#### DIRECTIONS
All that should come back is the lines of the data below from the one containing "Be A Partner (889, 19)" to the one containing "Reject All (127, 1947)", inclusive, exactly as they stand.

#### RECORDS SUPPLIED
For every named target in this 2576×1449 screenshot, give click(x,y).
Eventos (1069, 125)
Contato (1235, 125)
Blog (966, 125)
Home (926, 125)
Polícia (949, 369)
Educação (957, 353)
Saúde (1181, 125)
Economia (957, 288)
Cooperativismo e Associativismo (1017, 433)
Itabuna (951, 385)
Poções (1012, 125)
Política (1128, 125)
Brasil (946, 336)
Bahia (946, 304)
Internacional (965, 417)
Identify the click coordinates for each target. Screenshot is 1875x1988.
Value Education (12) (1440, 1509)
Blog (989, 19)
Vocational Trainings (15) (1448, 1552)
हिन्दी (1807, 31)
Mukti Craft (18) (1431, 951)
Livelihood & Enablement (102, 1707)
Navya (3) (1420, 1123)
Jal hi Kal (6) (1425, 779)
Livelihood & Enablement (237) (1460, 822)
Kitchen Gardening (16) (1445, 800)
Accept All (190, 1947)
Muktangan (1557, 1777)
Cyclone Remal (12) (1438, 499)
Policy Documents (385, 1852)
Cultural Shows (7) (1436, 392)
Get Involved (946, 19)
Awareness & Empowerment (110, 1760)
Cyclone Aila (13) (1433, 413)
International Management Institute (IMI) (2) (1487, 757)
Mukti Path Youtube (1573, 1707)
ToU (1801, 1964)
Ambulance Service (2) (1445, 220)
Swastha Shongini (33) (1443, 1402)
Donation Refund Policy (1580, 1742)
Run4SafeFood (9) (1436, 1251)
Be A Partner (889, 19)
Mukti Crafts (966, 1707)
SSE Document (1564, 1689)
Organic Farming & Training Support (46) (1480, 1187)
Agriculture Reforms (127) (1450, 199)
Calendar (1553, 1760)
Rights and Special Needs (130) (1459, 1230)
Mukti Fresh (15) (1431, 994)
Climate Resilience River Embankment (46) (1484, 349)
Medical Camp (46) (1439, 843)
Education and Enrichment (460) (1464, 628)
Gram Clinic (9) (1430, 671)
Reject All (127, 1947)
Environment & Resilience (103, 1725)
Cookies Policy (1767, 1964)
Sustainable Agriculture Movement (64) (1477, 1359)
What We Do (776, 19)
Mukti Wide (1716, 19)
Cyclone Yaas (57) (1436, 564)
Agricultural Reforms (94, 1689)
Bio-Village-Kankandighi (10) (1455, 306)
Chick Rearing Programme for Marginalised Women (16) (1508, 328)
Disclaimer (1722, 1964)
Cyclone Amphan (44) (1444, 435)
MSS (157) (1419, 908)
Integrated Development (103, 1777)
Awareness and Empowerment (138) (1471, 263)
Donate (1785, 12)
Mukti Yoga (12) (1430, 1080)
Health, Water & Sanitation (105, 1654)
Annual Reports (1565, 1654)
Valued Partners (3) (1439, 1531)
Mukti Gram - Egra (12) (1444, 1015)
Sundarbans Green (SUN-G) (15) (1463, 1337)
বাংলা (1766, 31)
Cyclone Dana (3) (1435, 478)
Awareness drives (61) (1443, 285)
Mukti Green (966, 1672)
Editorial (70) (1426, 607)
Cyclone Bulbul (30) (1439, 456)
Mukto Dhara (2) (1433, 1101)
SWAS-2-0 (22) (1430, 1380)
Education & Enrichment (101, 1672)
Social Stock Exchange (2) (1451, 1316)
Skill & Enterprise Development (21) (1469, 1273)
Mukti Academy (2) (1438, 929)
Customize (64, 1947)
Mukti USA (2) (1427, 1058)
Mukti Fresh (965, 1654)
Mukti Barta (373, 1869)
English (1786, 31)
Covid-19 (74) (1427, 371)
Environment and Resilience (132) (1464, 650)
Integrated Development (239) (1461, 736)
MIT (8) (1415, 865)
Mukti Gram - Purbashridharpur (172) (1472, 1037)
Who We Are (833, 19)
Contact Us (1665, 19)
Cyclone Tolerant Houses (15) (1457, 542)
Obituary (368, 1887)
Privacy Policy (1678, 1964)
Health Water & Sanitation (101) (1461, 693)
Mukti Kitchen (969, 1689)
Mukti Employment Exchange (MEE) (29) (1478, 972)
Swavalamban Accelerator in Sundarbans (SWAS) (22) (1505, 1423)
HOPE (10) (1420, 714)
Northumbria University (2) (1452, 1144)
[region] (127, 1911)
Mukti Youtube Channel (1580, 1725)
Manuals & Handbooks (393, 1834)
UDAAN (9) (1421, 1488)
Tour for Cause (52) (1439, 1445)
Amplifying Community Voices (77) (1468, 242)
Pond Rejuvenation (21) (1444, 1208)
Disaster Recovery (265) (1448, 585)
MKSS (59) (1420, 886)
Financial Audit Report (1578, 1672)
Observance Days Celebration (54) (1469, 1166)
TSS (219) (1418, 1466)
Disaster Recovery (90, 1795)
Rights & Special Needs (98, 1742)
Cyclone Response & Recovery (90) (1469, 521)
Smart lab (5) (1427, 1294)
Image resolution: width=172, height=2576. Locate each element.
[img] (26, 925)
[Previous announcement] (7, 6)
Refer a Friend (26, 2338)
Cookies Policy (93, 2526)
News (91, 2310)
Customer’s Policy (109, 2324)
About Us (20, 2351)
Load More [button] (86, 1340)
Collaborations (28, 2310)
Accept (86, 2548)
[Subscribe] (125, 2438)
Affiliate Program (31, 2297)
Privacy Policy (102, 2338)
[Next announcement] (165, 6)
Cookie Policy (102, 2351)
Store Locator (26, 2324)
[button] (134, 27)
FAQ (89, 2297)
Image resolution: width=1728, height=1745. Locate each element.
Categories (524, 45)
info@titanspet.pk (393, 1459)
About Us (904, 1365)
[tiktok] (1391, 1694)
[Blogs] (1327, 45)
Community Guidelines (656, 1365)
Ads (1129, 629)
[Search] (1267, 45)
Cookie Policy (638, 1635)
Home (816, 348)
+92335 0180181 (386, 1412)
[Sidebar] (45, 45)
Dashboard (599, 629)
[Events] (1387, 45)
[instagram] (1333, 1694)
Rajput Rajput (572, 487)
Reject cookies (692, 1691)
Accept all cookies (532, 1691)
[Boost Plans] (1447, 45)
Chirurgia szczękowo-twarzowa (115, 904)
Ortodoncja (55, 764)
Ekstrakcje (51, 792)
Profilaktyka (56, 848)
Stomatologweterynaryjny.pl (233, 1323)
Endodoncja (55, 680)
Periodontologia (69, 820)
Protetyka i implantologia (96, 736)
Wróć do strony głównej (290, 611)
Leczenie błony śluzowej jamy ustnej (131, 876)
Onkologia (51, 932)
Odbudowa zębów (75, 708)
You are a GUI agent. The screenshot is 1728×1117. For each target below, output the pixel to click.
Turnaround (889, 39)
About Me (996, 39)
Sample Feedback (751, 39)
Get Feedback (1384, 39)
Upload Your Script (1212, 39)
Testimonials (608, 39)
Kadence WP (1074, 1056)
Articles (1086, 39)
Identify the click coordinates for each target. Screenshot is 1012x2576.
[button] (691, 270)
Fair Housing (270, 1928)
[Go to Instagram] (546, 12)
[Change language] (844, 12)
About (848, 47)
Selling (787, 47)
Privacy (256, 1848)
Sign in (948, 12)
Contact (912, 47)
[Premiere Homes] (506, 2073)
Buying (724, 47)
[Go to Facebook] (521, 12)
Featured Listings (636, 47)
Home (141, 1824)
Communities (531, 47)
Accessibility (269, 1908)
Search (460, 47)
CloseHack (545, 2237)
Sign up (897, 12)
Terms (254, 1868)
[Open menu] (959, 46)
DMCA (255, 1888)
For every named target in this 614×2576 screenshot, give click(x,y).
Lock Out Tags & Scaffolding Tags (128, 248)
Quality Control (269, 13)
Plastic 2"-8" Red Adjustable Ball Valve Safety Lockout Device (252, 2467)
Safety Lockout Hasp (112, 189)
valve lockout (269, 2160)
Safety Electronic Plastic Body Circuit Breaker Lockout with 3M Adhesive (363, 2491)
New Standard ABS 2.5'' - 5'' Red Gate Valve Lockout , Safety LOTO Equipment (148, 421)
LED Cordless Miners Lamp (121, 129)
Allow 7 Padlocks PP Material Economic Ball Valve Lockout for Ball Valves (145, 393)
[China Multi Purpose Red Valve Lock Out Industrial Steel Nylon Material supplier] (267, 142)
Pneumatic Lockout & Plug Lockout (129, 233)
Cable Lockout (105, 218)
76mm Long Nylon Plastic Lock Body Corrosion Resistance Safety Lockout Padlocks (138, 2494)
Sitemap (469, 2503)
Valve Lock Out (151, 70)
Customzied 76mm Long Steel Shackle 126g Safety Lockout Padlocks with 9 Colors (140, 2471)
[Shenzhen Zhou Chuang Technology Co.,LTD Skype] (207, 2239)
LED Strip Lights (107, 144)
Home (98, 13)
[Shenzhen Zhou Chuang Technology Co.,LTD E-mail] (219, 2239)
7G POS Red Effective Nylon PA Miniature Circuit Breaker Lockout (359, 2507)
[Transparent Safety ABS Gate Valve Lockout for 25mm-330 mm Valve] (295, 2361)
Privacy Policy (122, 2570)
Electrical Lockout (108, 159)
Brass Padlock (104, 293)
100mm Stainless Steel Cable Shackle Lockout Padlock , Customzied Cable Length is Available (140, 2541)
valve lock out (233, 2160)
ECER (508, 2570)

#### RESPONSE TO THE EXERCISE
Be A Partner (889, 19)
Mukti Crafts (966, 1707)
SSE Document (1564, 1689)
Organic Farming & Training Support (46) (1480, 1187)
Agriculture Reforms (127) (1450, 199)
Calendar (1553, 1760)
Rights and Special Needs (130) (1459, 1230)
Mukti Fresh (15) (1431, 994)
Climate Resilience River Embankment (46) (1484, 349)
Medical Camp (46) (1439, 843)
Education and Enrichment (460) (1464, 628)
Gram Clinic (9) (1430, 671)
Reject All (127, 1947)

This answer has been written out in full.